""Prozac’s worst enemy.... Many patients rave about the doctor. ’He’s a wonderful person,’ says one satisfied customer. ’He cares so much about his clients. He gave me the will to get better.’" -- Time magazine profile of Dr. Breggin “Dr. Breggin in one of the most amazing, wise and compassionate human beings I have ever known." --Candace Pert, PhD, author of Molecules of the Mind “Breggin’s courageous, compassionate writings serve as a much-needed antidote to the genetic determinism and pro-drug bias of modern psychiatry and psychology." -- John Horgan, author The End of Science and The Undiscovered Mind “Peter Breggin is the conscience of psychology....... He has made a difference in the fields of psychology, psychiatry and mental health [and] to many patients whose treatment has been less destructive and more helpful." -- Bertram Karon, Professor Emeritus of Psychology, Michigan State University, APA Psychologist of the Year “Dr.
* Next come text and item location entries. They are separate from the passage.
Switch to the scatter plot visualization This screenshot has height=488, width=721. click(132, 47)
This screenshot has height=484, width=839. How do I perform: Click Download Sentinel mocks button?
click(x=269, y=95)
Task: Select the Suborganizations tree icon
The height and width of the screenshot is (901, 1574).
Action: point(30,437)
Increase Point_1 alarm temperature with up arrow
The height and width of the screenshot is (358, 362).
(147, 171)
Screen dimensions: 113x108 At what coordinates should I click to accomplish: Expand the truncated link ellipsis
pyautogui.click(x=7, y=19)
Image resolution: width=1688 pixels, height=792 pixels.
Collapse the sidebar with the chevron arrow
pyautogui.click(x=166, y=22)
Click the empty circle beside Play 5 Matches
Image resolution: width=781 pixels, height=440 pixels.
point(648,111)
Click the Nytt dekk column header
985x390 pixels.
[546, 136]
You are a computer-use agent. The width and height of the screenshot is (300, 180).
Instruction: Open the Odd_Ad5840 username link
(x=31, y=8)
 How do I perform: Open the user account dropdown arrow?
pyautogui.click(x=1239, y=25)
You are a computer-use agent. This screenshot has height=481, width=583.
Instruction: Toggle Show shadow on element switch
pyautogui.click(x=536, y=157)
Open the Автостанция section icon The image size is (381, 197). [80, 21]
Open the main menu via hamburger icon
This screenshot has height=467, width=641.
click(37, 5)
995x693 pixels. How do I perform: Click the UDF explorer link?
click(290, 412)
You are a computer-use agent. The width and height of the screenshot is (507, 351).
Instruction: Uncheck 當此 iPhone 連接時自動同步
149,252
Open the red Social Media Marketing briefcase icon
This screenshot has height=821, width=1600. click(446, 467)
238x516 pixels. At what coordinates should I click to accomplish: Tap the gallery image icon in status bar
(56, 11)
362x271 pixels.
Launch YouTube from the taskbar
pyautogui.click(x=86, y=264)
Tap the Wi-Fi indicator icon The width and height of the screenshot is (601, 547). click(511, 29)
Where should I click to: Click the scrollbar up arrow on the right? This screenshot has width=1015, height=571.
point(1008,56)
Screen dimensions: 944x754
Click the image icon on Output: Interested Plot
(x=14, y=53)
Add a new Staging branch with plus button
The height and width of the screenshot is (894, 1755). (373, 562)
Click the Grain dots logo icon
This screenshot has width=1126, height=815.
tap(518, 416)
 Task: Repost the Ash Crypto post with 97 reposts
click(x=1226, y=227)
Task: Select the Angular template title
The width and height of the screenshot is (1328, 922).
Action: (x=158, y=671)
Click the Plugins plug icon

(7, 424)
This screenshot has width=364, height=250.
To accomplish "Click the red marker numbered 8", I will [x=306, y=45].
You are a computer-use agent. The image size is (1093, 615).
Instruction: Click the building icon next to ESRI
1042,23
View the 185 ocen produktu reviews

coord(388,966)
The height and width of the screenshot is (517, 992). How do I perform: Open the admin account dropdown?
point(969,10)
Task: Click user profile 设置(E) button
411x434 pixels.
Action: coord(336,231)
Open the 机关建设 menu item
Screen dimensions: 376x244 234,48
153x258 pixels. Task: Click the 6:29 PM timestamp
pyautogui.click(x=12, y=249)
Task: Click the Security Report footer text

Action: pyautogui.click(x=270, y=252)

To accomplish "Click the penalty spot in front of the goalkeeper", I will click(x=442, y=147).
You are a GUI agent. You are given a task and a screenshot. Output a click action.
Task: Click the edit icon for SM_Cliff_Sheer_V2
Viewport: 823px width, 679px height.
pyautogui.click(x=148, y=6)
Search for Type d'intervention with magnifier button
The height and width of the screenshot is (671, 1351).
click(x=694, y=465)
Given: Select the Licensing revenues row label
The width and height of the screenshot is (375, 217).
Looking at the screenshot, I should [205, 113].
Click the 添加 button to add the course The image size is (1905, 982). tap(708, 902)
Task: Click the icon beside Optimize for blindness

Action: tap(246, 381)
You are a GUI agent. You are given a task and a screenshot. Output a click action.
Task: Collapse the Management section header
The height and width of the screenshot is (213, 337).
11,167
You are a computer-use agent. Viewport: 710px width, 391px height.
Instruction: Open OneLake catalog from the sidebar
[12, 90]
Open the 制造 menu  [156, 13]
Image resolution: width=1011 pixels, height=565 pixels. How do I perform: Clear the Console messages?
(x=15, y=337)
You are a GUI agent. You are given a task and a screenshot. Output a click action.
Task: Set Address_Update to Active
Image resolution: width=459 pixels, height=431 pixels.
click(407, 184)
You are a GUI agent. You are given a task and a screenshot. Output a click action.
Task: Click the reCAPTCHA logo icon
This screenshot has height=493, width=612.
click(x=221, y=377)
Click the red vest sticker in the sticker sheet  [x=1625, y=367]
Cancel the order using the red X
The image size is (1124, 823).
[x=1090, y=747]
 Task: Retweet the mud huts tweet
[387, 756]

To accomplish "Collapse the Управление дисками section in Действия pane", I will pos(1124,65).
Breggin passionately captures the heart of psychotherapeutic healing. A prolific and provocative writer, his thoughts are powerful, imaginative, inspirational, and wise." --Clemmont E. Vontress, PhD, Professor Emeritus of Counseling, George Washington University, Counselor of the Year, American Mental Health Counselor’s Association (reviewing The Heart of Being Helpful) “His work probably has had much more direct impact on the understanding and behavior of practitioners and patients, perhaps more than all the other theorists [i.e., Laing, Szasz and Goffman] combined." --Thomas J. Scheff, PhD, Professor, Department of Sociology, University of California-Santa Barbara “Nobody is as intuitively correct about some of the deepest issues facing psychiatry. --Jeffrey Masson, former Director of the Freud Archives, author The Assault on Truth: The Suppression of Freud’s Seduction Theory “Nowhere is the correct psychiatric thinking more evident than in the books of Peter Breggin." --William Glasser, MD, psychiatrist, author of Reality Therapy
Description
With the first unified theory of guilt, shame, and anxiety, this pioneering psychiatrist and critic of psychiatric diagnoses and drugs examines the causes and effects of psychological and emotional suffering from the perspective of biological evolution, child development, and mature adult decision-making. Drawing on evolution, neuroscience, and decades of clinical experience, Dr. Breggin analyzes what he calls our negative legacy emotions-the painful emotional heritage that encumbers all human beings. The author marshals evidence that we evolved as the most violent and yet most empathic creatures on Earth. Evolution dealt with this species-threatening conflict between our violence and our close-knit social life by building guilt, shame, and anxiety into our genes. These inhibiting emotions were needed prehistorically to control our self-assertiveness and aggression within intimate family and clan relationships. Dr. Breggin shows how guilt, shame, and anxiety eventually became self-defeating and demoralizing legacies from our primitive past that no longer play any useful or positive role in mature adult life. He then guides the reader through the Three Steps to Emotional Freedom, starting with how to identify negative legacy emotions and then how to reject their control over us. Finally, he describes how to triumph over and transcend guilt, shame, and anxiety on the way to greater emotional freedom and a more rational, loving, and productive life.